Content starts

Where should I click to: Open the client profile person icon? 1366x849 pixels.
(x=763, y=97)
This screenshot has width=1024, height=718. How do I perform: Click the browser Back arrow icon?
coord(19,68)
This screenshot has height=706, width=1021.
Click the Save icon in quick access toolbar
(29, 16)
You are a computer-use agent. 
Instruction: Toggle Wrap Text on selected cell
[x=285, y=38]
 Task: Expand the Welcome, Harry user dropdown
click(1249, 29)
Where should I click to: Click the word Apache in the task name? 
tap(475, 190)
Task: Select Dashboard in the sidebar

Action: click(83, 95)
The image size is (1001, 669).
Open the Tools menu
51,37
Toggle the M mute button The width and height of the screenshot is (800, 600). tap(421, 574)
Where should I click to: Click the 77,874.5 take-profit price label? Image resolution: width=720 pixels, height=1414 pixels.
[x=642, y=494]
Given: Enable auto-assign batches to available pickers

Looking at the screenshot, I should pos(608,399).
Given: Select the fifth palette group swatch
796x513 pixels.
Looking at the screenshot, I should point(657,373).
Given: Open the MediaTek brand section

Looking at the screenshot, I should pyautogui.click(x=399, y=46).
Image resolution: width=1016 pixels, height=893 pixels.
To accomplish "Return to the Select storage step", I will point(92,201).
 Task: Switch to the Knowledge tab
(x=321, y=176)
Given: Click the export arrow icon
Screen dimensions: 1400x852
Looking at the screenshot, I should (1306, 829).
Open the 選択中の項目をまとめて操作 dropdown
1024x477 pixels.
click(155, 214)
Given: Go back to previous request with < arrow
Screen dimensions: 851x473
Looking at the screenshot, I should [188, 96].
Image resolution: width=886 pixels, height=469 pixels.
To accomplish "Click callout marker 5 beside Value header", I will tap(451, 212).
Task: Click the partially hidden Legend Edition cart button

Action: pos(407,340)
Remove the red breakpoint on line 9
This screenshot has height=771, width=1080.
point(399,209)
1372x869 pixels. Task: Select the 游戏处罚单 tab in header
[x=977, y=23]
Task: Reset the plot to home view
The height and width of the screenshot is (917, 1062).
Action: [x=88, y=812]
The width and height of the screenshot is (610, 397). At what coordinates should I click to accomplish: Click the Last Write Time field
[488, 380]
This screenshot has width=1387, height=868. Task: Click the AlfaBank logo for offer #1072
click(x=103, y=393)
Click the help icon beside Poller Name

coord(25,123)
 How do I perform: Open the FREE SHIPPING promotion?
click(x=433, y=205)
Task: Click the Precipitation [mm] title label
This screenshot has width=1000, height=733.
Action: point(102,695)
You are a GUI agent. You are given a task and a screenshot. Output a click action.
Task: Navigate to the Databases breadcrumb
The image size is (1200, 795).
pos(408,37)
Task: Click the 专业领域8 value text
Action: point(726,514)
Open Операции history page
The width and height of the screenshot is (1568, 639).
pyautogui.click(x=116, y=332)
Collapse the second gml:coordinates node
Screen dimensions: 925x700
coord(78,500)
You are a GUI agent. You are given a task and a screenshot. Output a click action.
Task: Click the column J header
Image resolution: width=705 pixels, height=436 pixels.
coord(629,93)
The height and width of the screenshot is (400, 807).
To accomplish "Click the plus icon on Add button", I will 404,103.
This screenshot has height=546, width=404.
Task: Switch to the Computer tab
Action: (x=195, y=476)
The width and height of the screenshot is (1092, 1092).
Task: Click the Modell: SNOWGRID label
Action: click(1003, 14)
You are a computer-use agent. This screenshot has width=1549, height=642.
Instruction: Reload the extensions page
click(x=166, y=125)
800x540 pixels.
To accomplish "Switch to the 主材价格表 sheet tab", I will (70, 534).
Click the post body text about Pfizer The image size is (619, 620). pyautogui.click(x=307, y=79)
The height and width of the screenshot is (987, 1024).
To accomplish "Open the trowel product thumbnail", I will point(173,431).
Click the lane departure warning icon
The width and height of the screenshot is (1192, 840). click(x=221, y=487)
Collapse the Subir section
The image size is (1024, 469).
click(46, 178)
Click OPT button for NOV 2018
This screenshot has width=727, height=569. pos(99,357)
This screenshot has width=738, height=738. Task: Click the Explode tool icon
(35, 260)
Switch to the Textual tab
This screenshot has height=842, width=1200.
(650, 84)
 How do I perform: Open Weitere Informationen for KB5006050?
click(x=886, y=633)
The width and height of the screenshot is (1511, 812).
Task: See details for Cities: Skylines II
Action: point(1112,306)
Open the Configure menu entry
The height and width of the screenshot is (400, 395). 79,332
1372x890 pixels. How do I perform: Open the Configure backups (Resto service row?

Content ends

● **Required action**
Return each line among the entries that holds the word "agent".

● **Result**
You are a computer-use agent. 
You are a GUI agent. You are given a task and a screenshot. Output a click action.
You are a GUI agent. You are given a task and a screenshot. Output a click action.
You are a computer-use agent. This screenshot has width=1549, height=642.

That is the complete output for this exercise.